Simon Weeks has spent much of his life living by the phrase "wherever I lay my hat..." Moving around the UK with work, Europe playing Ultimate Frisbee, Africa volunteering with the charity Transaid and attempting to visit every country in the world in his spare time.
In recent years Simon has taken to the saddle for a new perspective on travelling; undertaking long distance cycle touring adventures.
Glower had the chance to ask Simon, who currently lives in the giant outdoor playground that is New Zealand, about his first trip, raising £2826.76 for Transaid along the way.
My first real long distance trip was cycling from my home in Manchester to Istanbul. I never really used to cycle a bike. Back in 2010 I bumped into a guy in a hostel in Tallinn in Estonia. We had the usual "Where are you from, where are you headed?" conversation. He was a Brit, he was on his bike, he'd cycled from the UK and was heading for Turkey, Istanbul.
4000 kilometres, 72 days, 12 countries, 2 continents and 1 very sore bum. Why am I cycling to Istanbul again?— Simon Weeks (@theboyweeks) May 3, 2012
So I asked him "Why Istanbul." He said he thought it'd be fun to cycle all the way out of Europe and I thought that was great. It struck a chord with me and I figured one day I'd love to do that but to be honest I never really thought it’d happen. Like I said; I never even rode a bike at that point. Until a friend bullied me into giving me a bike. He’s always trying to convince people that "cycling’s a way of life" and when he got a new bike he gave me his old one and I started cycling to work.

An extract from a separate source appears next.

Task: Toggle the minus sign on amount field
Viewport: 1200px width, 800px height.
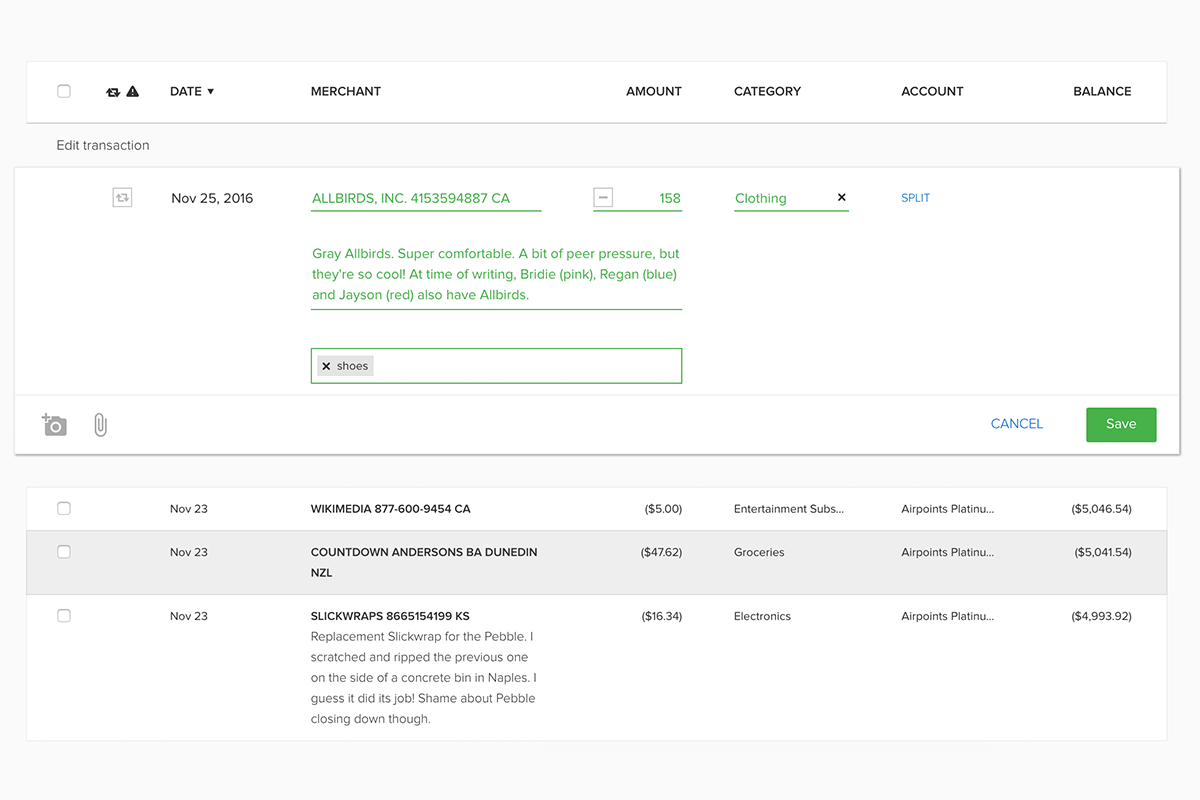Action: pos(603,198)
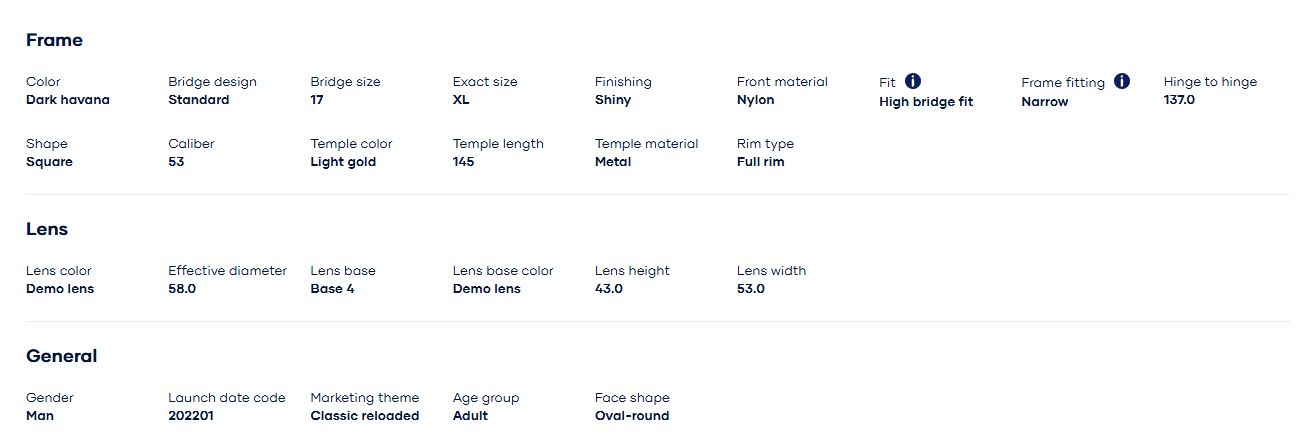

Shortly after that I was made redundant and thought "You know what, I'm just gonna do this".
A route - I vaguely wanted to have a route planned to make sure it wasn't just endurance. It was a bit of a holiday so I planned the route around catching up with people along the way and tried to make sure I never did more than a week without having something to look forward to.
I managed to cobble together a route that took me from being best man at a wedding, to catching up with friends in Bavaria, staying with family acquaintances in Vienna, seeing Frisbee players in Bratislava, and visiting another friend in Bucharest. I caught up with the same friends from Bratislava who were on holiday in Bulgaria and eventually I went on to Istanbul.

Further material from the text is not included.